Ontario's Ministry of Long-Term Care had not developed an emergency plan to prepare for a pandemic, said Vivian Stamatopoulos, an advocate for long-term care residents and their families.
"This government failed to exercise the precautionary principle to keep these residents safe. I don't think there is any question of it at this point," Stamatopoulos, an associate professor at Ontario Tech University, said in an interview Tuesday. "This sector was completely left on its own and entirely unprotected."
The earliest dated documents provided by the Ministry of Long-Term Care in response to CBC's freedom of information request are from March 17, 2020. They're letters to the province's long-term care homes announcing $50 million in emergency funding for extraordinary costs related to containing the spread of COVID-19.
The World Health Organization declared the novel coronavirus outbreak to be a public health emergency of international concern on Jan. 30, 2020.
New reports from commission, auditor
Ontarians will learn much more over the next few days about the behind-the-scenes details of the government's handling of COVID-19 in long-term care homes.
The province's auditor general is on Wednesday releasing a special report into pandemic readiness and response in long-term care.
Friday is also the deadline for the provincial commission on COVID-19 in long-term care to submit its final report to the government.
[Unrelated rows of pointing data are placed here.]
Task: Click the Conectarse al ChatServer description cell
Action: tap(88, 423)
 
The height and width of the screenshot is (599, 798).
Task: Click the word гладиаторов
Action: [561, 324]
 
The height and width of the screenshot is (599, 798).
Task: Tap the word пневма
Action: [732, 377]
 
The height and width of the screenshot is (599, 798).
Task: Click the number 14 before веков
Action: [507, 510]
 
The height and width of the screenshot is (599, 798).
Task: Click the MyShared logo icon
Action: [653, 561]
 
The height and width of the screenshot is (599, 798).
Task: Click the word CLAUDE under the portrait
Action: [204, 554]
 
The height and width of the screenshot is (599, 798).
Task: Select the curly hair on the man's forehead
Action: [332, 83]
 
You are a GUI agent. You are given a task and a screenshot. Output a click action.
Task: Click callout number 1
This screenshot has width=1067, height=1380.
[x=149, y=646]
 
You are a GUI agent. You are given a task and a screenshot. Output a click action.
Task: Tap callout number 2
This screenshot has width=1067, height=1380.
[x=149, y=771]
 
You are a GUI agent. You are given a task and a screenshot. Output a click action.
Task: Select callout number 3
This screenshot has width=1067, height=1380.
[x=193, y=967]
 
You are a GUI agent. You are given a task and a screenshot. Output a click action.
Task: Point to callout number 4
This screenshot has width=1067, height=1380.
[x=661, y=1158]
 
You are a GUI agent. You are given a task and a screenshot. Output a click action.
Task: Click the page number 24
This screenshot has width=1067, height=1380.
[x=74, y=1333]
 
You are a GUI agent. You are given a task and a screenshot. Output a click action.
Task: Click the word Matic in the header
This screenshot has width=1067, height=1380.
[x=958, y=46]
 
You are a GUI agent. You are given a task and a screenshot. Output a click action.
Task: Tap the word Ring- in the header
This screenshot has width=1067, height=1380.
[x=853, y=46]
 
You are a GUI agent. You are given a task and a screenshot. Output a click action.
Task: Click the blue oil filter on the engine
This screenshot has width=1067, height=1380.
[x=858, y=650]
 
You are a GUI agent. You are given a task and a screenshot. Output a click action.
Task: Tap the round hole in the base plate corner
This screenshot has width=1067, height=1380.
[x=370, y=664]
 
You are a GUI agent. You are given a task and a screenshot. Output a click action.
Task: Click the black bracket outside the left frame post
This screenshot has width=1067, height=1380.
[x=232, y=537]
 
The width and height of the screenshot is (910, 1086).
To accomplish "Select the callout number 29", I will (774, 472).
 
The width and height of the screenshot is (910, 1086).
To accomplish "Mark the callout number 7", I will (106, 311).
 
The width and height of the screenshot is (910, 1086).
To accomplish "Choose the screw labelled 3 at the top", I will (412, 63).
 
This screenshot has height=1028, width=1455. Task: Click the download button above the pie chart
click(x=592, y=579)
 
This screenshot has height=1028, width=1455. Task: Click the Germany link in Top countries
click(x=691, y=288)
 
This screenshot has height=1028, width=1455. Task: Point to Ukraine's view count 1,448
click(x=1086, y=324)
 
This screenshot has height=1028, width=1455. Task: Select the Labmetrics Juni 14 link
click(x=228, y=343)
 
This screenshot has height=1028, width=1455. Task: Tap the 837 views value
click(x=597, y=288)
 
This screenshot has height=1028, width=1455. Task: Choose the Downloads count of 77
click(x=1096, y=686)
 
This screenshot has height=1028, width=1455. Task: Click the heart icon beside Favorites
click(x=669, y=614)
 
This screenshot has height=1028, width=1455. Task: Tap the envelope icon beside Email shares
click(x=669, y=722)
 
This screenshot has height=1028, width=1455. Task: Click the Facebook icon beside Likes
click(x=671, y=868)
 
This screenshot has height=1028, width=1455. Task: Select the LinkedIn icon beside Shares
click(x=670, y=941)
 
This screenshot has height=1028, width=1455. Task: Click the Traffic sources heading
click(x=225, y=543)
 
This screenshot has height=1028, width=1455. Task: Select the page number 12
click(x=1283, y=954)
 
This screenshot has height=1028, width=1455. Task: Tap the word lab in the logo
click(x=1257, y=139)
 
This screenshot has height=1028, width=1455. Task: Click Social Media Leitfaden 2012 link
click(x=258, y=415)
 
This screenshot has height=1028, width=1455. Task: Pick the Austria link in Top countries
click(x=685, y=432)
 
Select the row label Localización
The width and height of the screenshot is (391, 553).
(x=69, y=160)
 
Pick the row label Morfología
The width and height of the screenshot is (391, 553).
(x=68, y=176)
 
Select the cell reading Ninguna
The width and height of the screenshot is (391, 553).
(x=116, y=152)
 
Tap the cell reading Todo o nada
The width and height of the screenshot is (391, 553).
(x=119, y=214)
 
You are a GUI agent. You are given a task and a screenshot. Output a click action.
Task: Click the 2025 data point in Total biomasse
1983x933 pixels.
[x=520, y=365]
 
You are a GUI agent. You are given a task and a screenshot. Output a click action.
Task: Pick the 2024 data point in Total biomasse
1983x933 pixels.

The commission has interviewed more than 700 people and reviewed thousands of documents since it began work last summer.
WATCH | Long-term care staff weren't restricted to one home because of low pay, commission told:
Merrilee Fullerton, the long-term care minister, told the commission that she raised concerns about several key issues well before the government actually moved on them. They included that the virus could being spread by people without symptoms, that long-term care homes should be locked down and that staff should wear personal protective equipment at all times.
It was not clear from the transcript of Fullerton's testimony why swifter action was not taken as a result of her concerns.
Long-term care residents account for almost half of the nearly 8,000 Ontarians who have died while infected with COVID-19.
CBC News initially requested the government records last May. The Ministry of Health provided its documents in January, while the Ministry of Long-Term Care took until earlier this month.
The Ministry of Long-Term Care withheld 11 documents on the basis that they constitute advice to government or a cabinet record and are therefore exempt from disclosure. Of the 14 documents disclosed by the ministry, six are letters to long-term care operators about pandemic-related government funding.
Other information revealed by the documents:
- Transferring patients out of hospitals into long-term care homes remained a component of the government's strategy for reducing hospital occupancy throughout March 2020, and was only paused in April. By that time, long-term care homes were already seeing what a government document describes as "significant increases in outbreaks and deaths."
- A three-page Ministry of Health document entitled "COVID-19 Status & Action Items" from March 31, 2020, lists only two "outstanding actions" related to long-term care. One said the Ministry of Long-Term Care was "to co-ordinate with public health counterparts to leverage their expertise with infection control practices."
- In mid-April, the province provided guidance to long-term care homes on "end of life" sedation therapy for patients dying of COVID-19.
More than half of the COVID-related deaths in long-term care happened last fall and winter, during Ontario's second wave of the pandemic.
However, as a result of vaccinations, COVID-19 deaths in long-term care have been rare during Ontario's third wave. Only nine residents with the virus died in March, and just three in April.